“この暗闇を鐘楼となし、汝自身を鐘とせよ
その音が響きわたるとき
汝を打つもの 汝自身の強さとならん”
ジョアンナ・メイシーが大切にしているライナー・マリア・リルケの詩。実際のところ、ジョアンナにとってのリルケの詩は、「大切にする」という表現ではあらわしきれないように思うのだけど、それはまた別の機会に書くとして…。
わたしは今、安倍元首相の銃撃事件に少なからぬ衝撃を受けています。
わたし自身は安倍政権下のほとんど全ての政策や方針に違和感を感じ、同意も支持もしなかった。「森・加計・桜」やその他たくさんの大切な法案について、嘘に嘘を塗り重ねる姿勢にも激しい怒りを感じていた。
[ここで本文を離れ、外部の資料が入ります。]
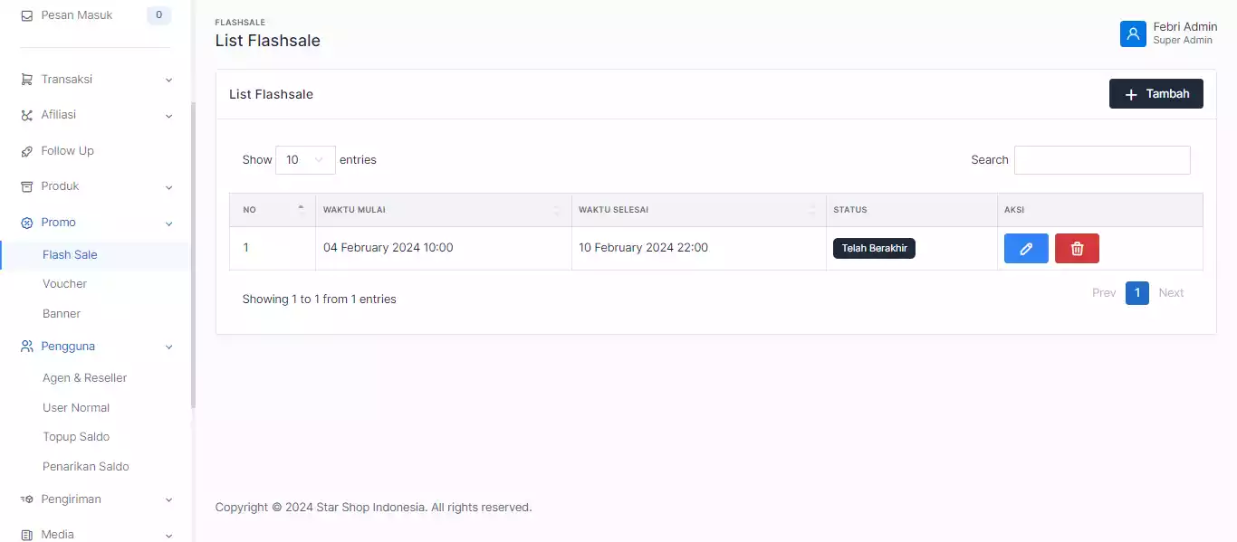Click the Transaksi cart icon
Viewport: 1237px width, 542px height.
click(x=26, y=80)
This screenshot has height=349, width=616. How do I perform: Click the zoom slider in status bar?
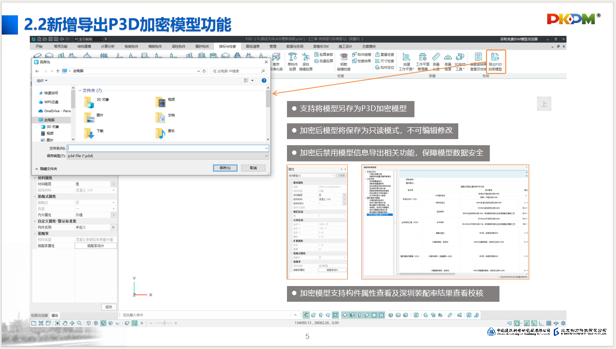coord(164,323)
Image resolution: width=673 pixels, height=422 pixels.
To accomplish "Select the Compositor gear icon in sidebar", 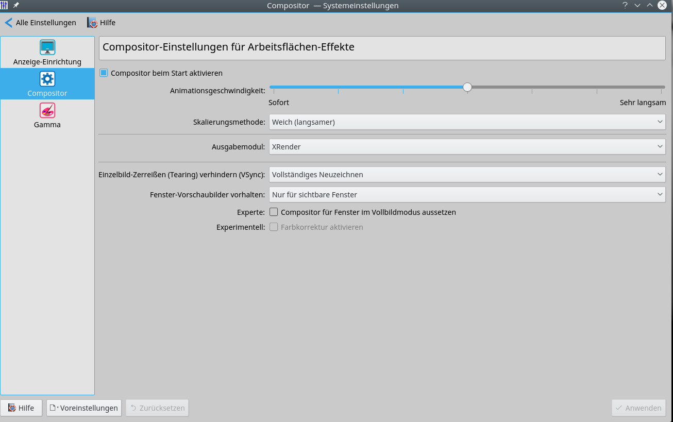I will point(47,79).
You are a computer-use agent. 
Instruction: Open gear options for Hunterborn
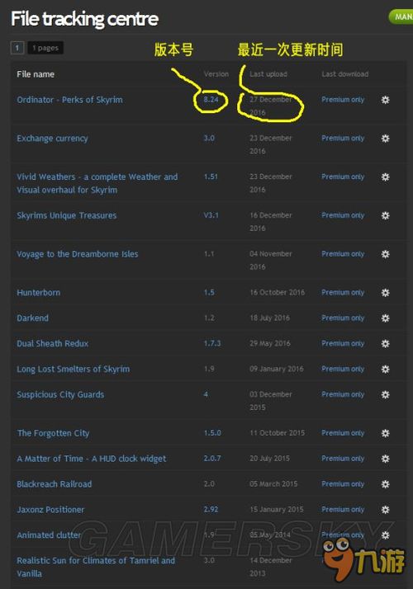385,293
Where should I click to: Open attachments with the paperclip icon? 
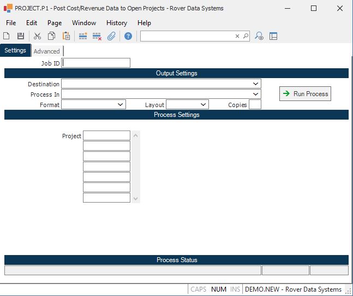pos(111,36)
そして今、銃撃→とりあえずの幕引き、という形でこのモヤモヤが雲散霧消してしまわないかがとても気になっている。
これから日本はどうなっていくのだろうか…
愛する人たちが暮らす日本という国の未来。
暗闇も希望の光も、ともに目にしながら、不穏な心でこの手紙をしたためています。
だからこそ今、ここで、このリルケの詩の一節を、あなたと分かち合いたいと思います。
***
Quiet friend who has come so far,
はるかに来たる静かな友よ
feel how your breathing makes more space around you.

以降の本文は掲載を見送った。